[PROBLEM DESCRIPTION]:
All that is wanted is the exact lines from the first line of the data below through the line with "You are a computer-use agent. Image", both ends included, with pictures omitted.

·····

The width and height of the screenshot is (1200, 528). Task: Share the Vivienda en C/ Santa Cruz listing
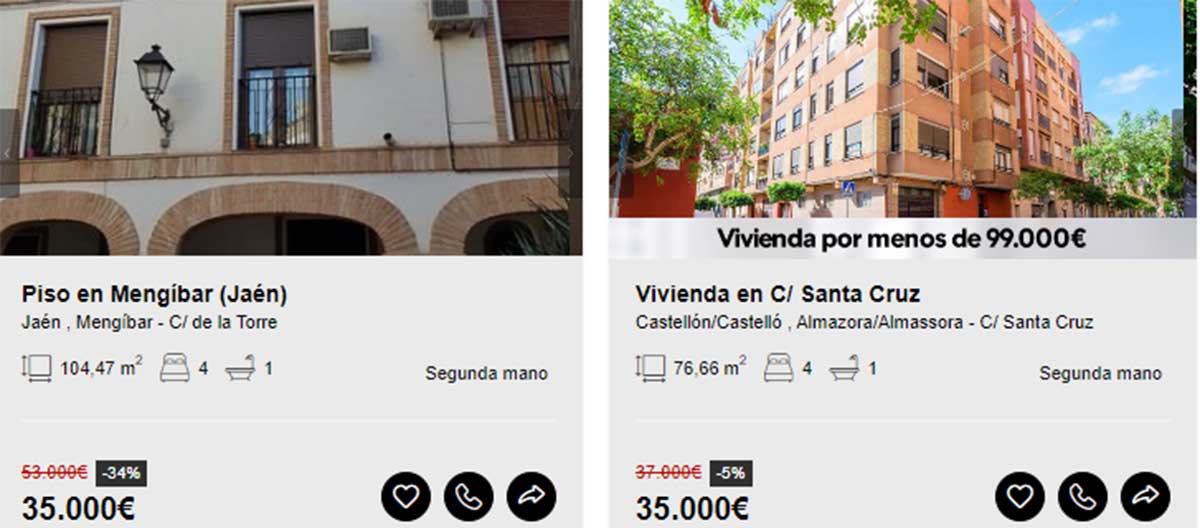(1145, 496)
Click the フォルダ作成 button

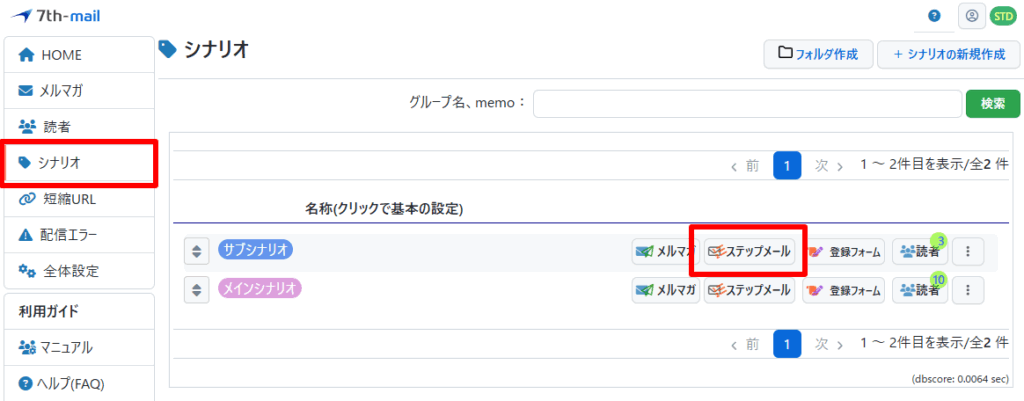[x=817, y=54]

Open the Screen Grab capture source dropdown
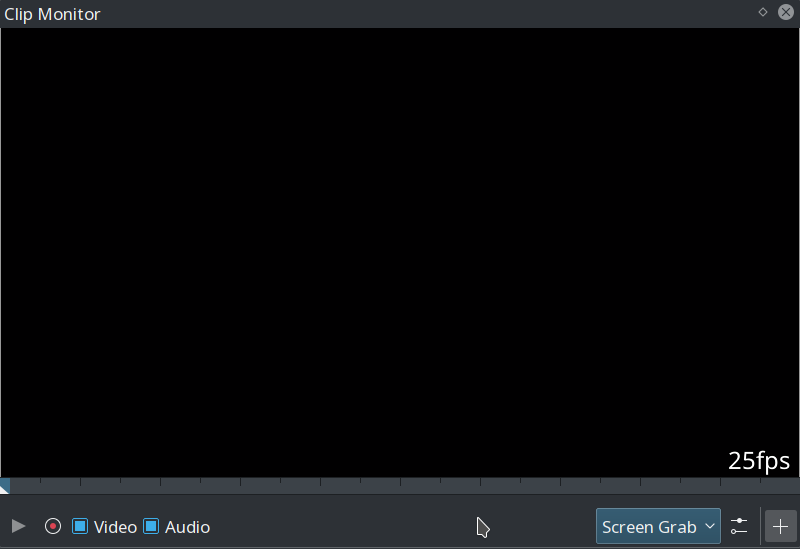[650, 526]
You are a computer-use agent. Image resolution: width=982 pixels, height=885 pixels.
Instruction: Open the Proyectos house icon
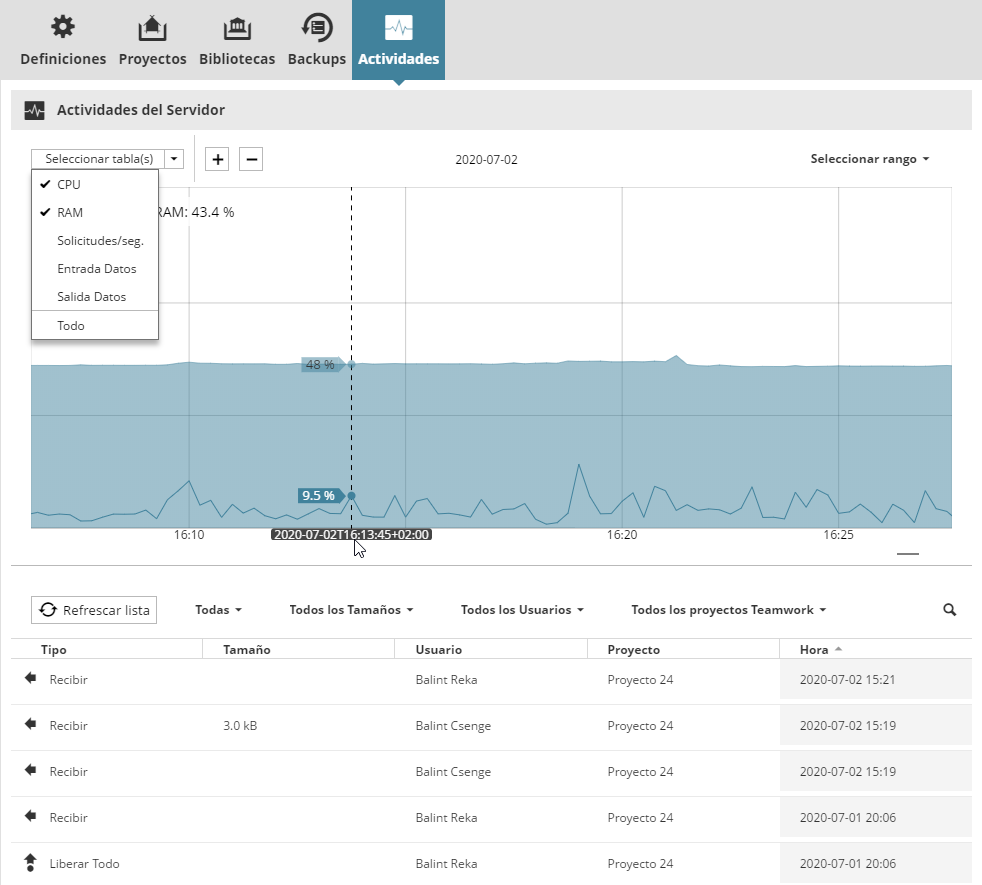[152, 27]
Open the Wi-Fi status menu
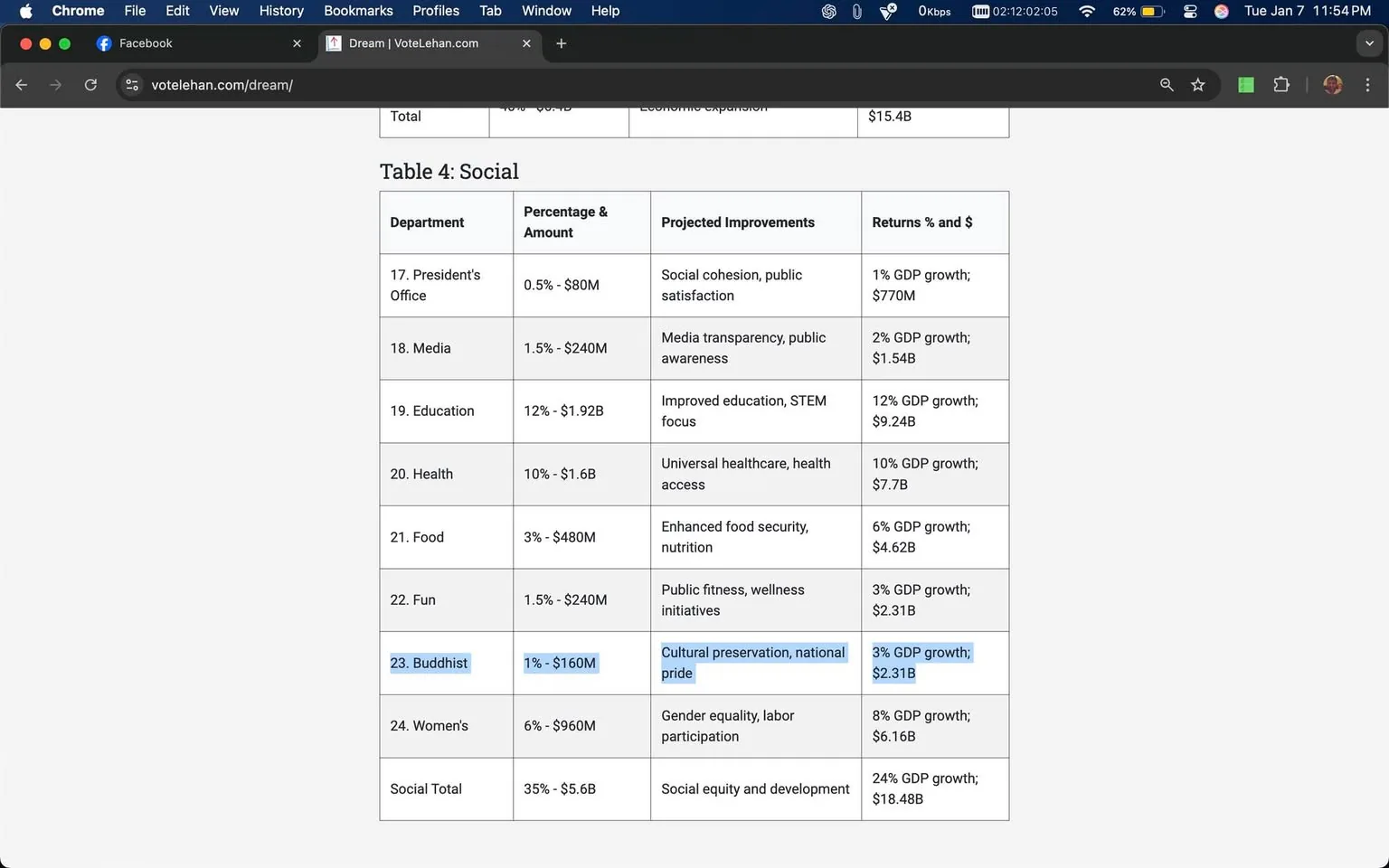The image size is (1389, 868). 1087,11
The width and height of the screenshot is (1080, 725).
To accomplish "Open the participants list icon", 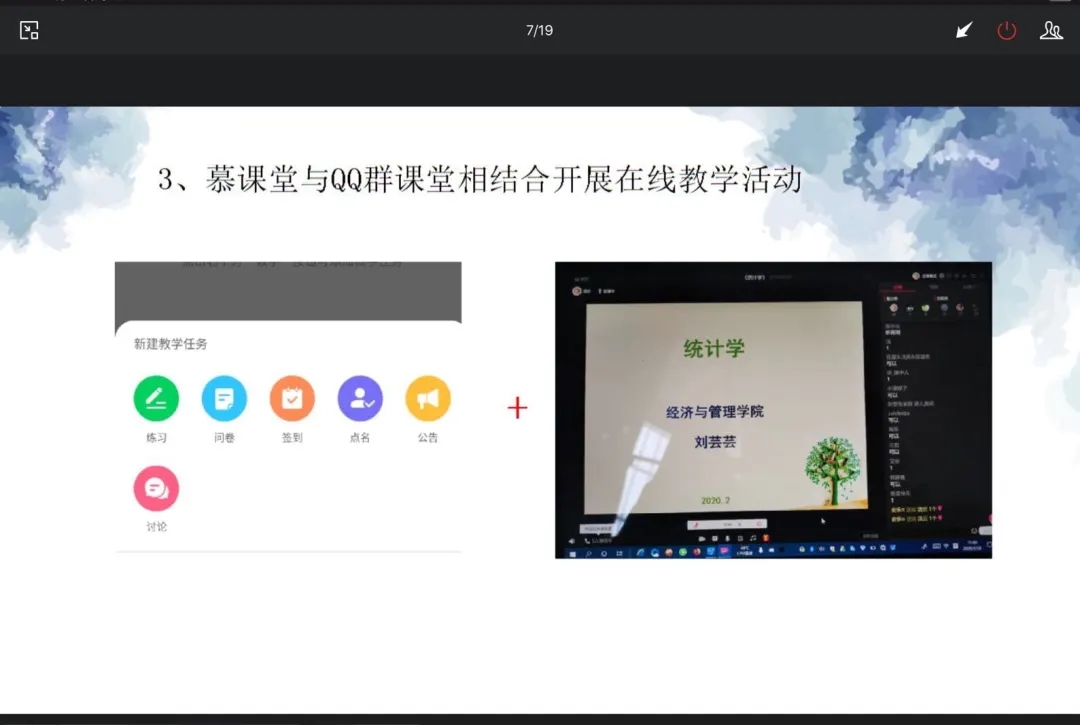I will [1050, 30].
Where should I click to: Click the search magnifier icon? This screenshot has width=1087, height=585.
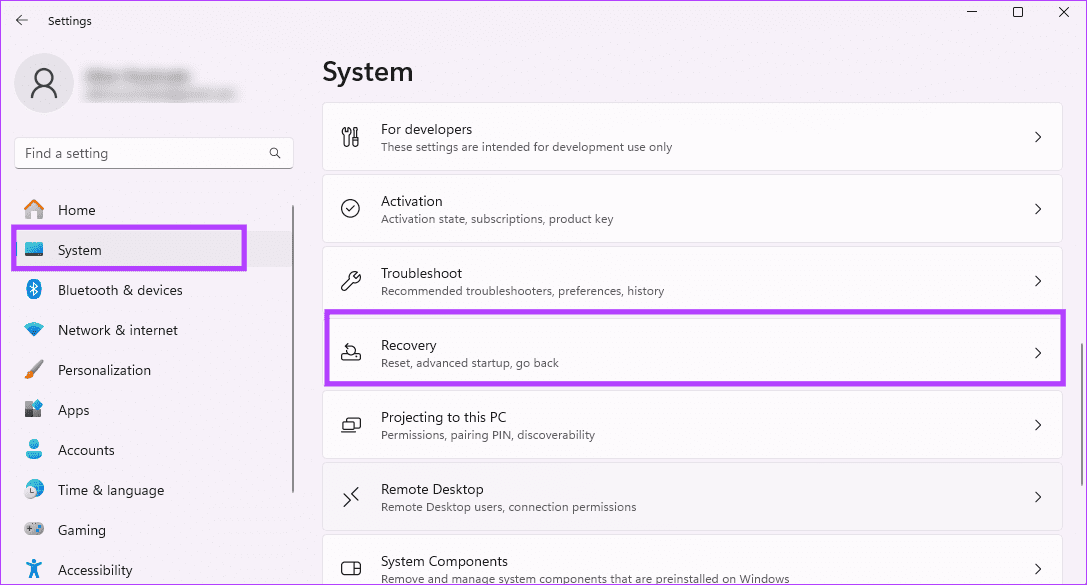(x=275, y=153)
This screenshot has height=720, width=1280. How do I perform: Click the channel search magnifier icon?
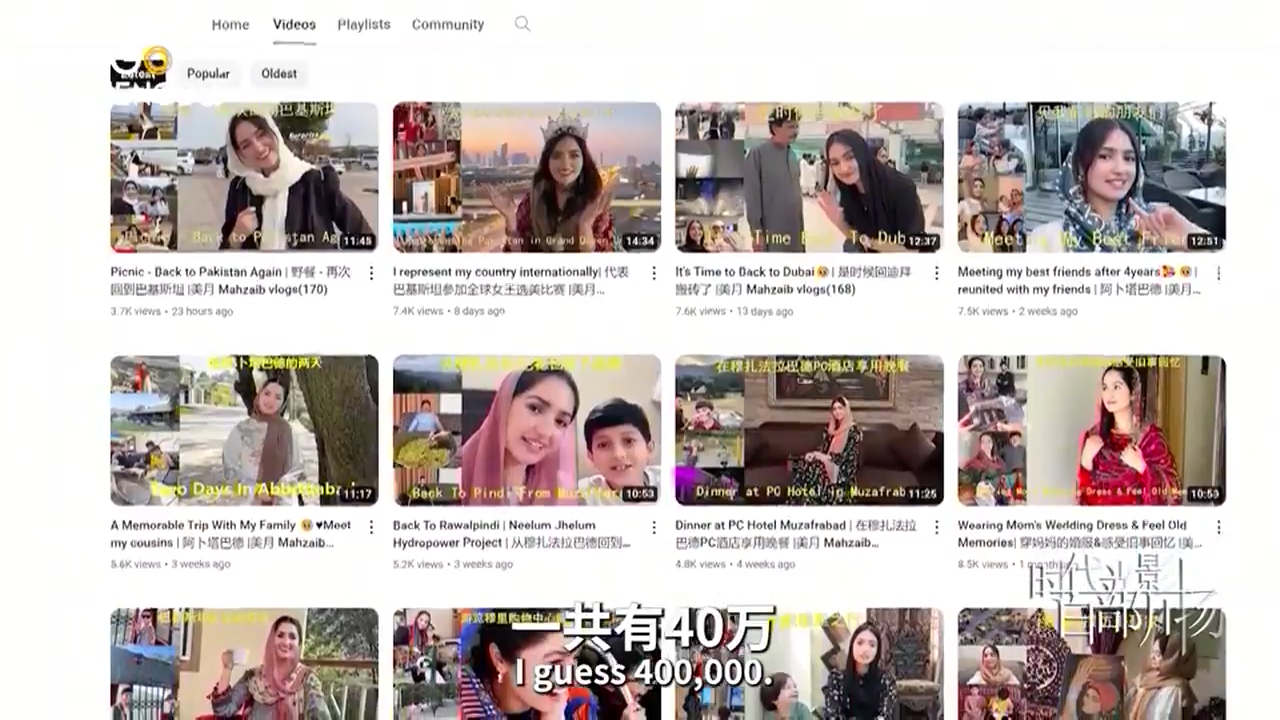point(522,24)
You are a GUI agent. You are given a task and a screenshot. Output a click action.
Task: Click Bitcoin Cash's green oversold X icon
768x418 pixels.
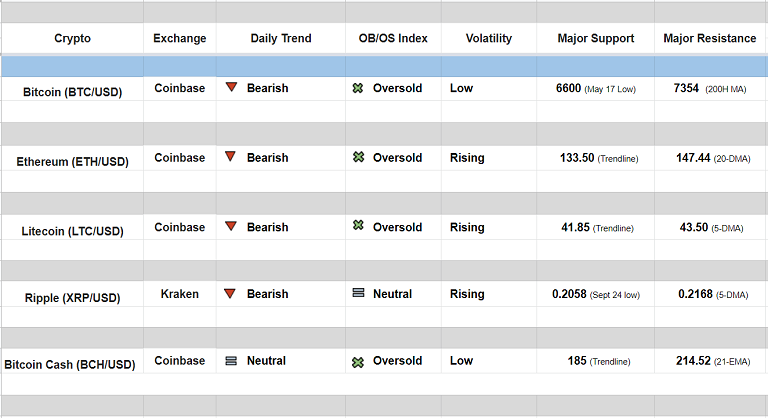point(358,361)
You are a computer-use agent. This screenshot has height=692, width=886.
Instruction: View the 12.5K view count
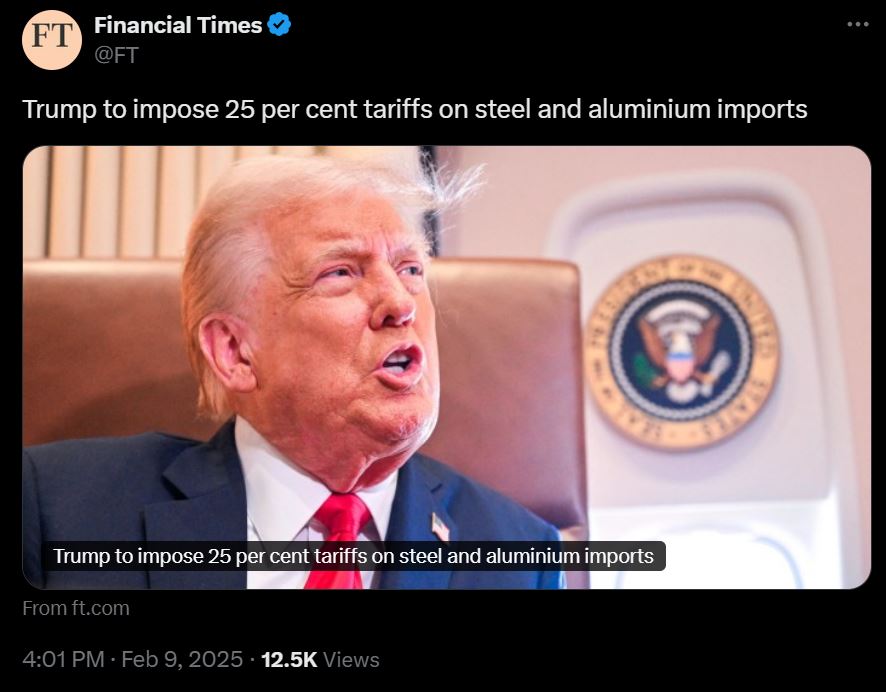[x=289, y=660]
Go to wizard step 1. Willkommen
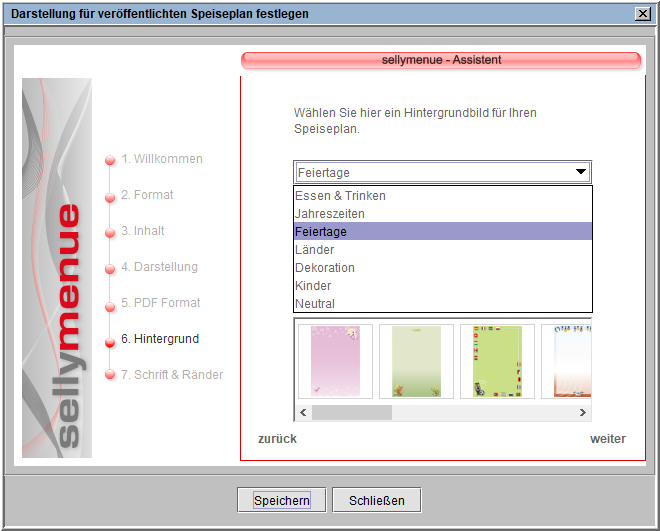 (x=161, y=159)
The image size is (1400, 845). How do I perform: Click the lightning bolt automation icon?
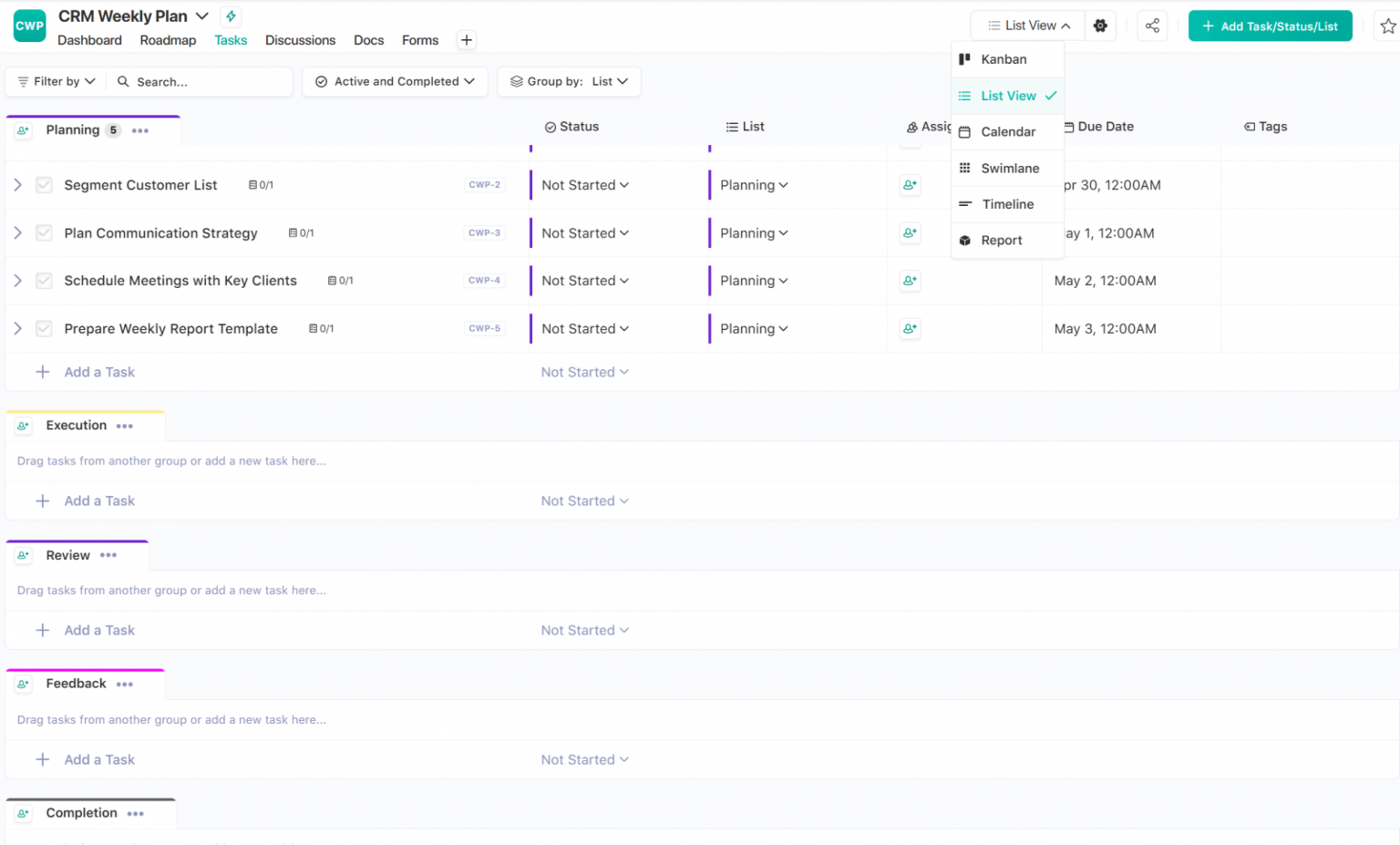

·····

[SOLUTION FOR THIS EXERCISE]:
The width and height of the screenshot is (1200, 528). Task: Share the Vivienda en C/ Santa Cruz listing
(1145, 496)
Click the フォルダ作成 button

[x=817, y=54]

Open the Screen Grab capture source dropdown
[650, 526]
You are a computer-use agent. Image resolution: width=982 pixels, height=885 pixels.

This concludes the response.